Beavers, who was elected to the Cook County Board of Commissioners, representing the 4th District, in November 2006 and began serving as a commissioner a month later, will be ordered to appear for arraignment on a date to be determined in U.S. District Court. Previously, Beavers served as the 7th Ward alderman on Chicago’s City Council from 1983 until November 2006, when he was elected to the commissioner’s post.
“If politicians choose to use their campaign funds for personal use then they, like all the citizens they serve, share the obligation to honestly report their income and pay the correct amount of taxes,” Mr. Fitzgerald said. “The indictment alleges that over a course of three years, Commissioner Beavers repeatedly used his campaign accounts for personal use and then thwarted the Internal Revenue Service by causing his campaign committees to create false records to cover it up.”
Mr. Patton of the IRS said, “When public officials raise money for political campaigns and use those funds for personal expenses, they must report it as income and pay taxes. A system of government, like ours, which depends on its citizens’ voluntarily compliance with tax laws, is undermined when elected officials shirk their tax responsibilities.”
According to the indictment, Beavers had sole authority over three campaign committees that supported his political activities – Citizens for Beavers, Friends of William Beavers, also known as Friends for William Beavers, and 7th Ward Democratic Organization.
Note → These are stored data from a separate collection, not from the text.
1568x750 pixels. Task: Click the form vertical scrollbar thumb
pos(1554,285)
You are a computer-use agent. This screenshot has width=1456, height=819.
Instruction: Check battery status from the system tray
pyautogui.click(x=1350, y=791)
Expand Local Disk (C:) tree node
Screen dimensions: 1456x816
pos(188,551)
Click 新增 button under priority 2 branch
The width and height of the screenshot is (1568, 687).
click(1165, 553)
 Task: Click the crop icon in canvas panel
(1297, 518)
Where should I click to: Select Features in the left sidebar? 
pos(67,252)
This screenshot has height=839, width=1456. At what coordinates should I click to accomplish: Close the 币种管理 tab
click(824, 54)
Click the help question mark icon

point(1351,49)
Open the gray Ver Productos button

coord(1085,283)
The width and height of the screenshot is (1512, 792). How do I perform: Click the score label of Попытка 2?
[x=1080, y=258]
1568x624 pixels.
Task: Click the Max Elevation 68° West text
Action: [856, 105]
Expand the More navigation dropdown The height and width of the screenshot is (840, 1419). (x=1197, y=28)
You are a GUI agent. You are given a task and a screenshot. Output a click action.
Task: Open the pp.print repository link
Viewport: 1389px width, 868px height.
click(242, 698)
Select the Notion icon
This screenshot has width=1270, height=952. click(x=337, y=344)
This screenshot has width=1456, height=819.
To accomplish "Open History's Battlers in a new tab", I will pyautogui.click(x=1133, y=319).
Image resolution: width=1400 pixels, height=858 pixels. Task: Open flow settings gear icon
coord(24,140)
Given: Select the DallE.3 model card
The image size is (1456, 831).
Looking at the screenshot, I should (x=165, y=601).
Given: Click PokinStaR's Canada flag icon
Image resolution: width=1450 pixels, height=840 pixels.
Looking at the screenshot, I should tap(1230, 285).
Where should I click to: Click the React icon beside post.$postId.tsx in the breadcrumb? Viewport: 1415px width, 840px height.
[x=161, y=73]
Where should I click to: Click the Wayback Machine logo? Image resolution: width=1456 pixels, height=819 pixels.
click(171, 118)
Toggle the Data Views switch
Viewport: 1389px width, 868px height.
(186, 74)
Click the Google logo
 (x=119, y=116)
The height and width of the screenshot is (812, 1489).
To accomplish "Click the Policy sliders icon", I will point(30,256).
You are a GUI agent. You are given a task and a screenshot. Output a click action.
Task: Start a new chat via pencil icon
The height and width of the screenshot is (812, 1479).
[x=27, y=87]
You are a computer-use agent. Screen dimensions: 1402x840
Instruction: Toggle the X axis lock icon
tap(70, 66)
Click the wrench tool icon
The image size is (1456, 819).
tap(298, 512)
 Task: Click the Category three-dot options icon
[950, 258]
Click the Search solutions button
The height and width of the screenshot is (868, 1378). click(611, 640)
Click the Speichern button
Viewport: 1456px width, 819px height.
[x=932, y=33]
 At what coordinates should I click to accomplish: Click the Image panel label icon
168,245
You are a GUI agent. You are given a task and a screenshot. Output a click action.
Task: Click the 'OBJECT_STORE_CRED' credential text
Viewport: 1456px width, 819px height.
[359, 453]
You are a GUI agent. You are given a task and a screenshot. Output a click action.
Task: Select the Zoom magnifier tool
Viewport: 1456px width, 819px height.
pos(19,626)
As part of the corrupt endeavor to obstruct the IRS, Beavers allegedly converted campaign funds for his own personal use, provided false information to his campaign treasurers regarding the use of these funds, and understated his income and the taxes he owed in his individual income tax returns for 2006, 2007 and 2008.
During those three years, Beavers caused his campaign committees to issue checks payable to himself and to third parties on his behalf, and he allegedly used at least part of the proceeds for personal expenses, including an unspecified amount for gambling. The checks included approximately 100 payable to Beavers personally, totaling about $96,000 in 2006, $69,300 in 2007, and $61,000 in 2008, for a total of approximately $226,300.
As part of the corrupt endeavor, the indictment alleges that Beavers concealed his personal use of campaign funds by maintaining and causing campaign workers to maintain records that falsely reflected the uses of campaign checks payable to Beavers, including records used to prepare semi-annual Illinois campaign finance reports known as D-2s. Beavers caused campaign workers to falsely record, on check stubs and other records, that certain campaign checks written to him and used for personal purposes were instead used for campaign expenses, the charges allege.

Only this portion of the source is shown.